• Problem requirements:
Reproduction of part of the material below, pictures omitted: copy exactly, and only, the lines starting with the one with "Where should I" and going on through the one with "Open the 政民互动 navigation menu".

• Provided data:
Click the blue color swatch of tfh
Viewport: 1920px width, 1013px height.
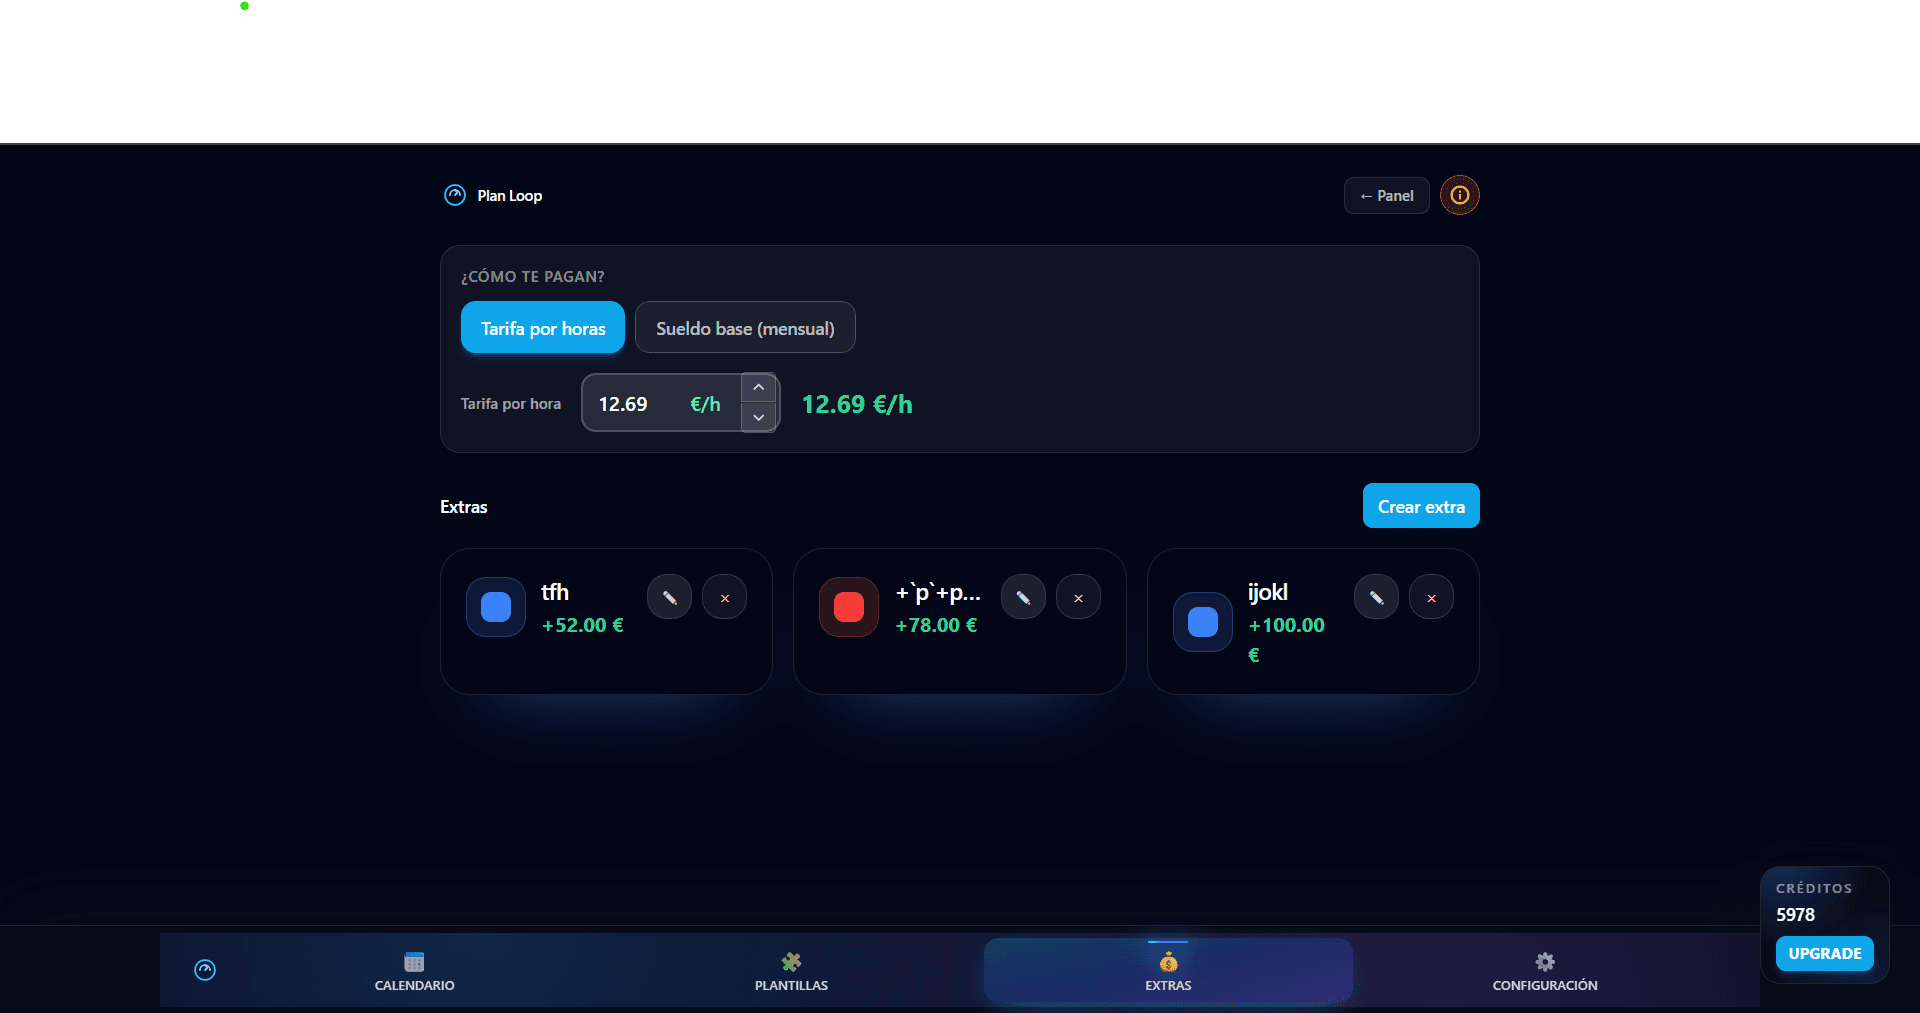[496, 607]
--
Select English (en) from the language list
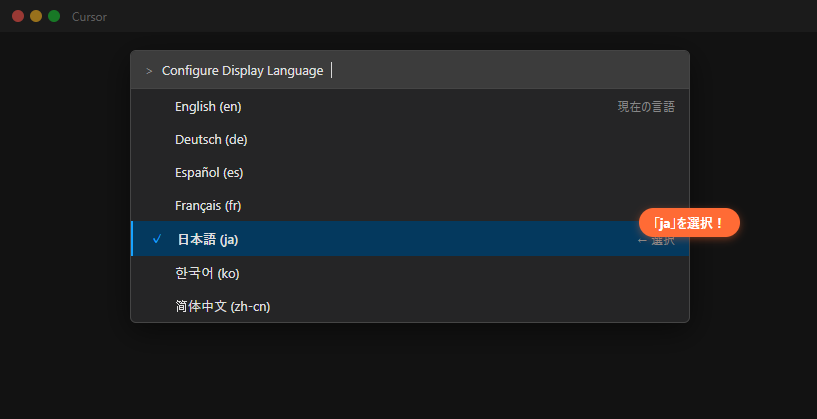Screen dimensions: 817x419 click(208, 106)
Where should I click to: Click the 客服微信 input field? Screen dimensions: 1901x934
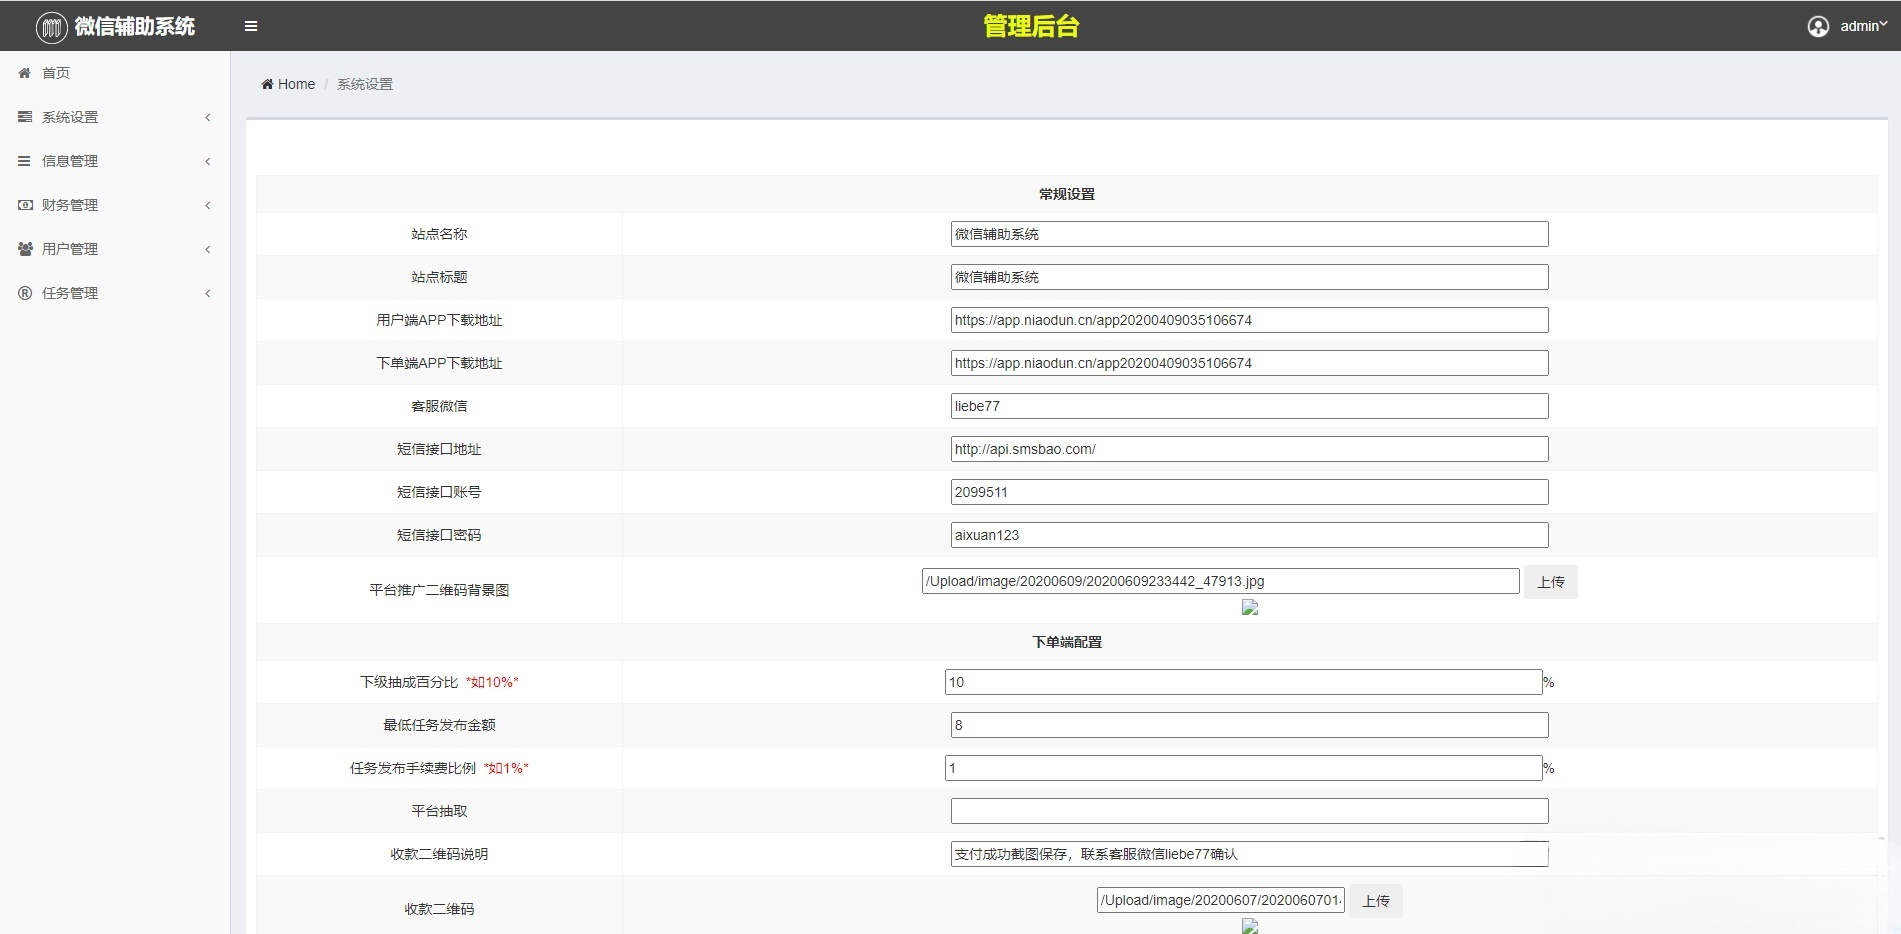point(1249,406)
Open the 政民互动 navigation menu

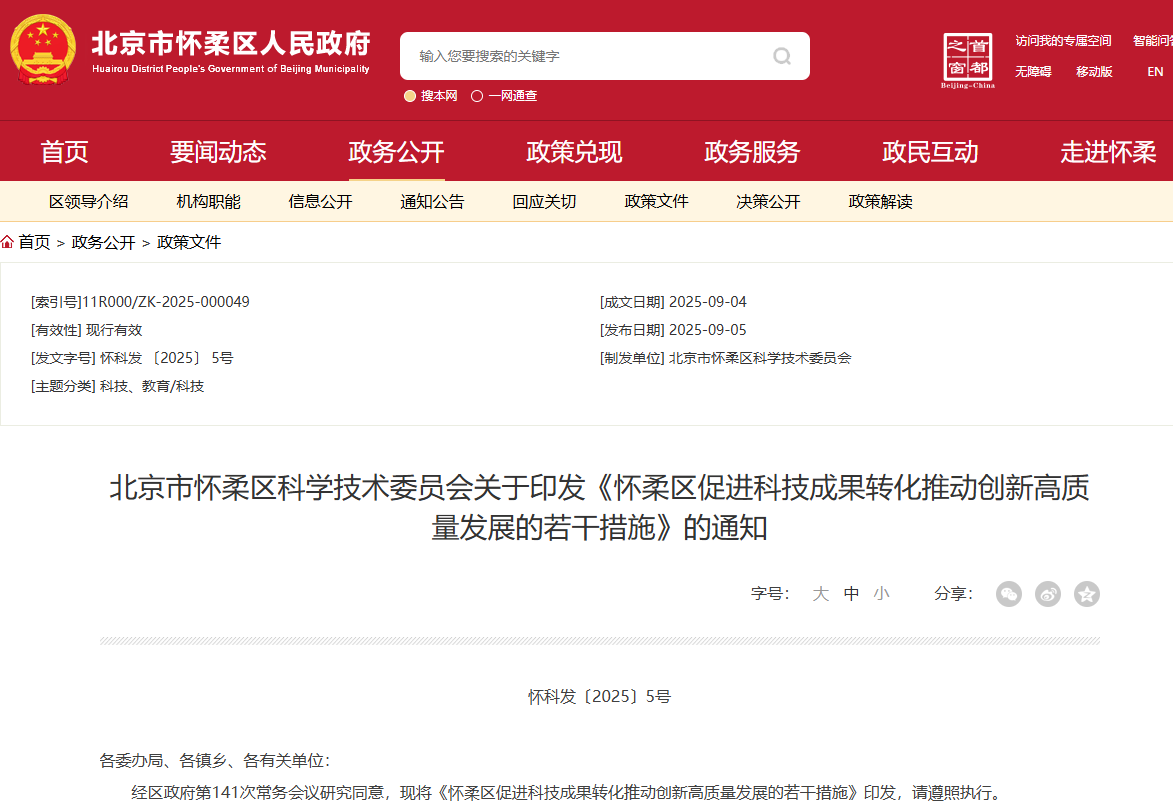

• Expected answer:
Where should I click to: Click the 客服微信 input field? Screen dimensions: 1901x934
point(1249,406)
Open the 政民互动 navigation menu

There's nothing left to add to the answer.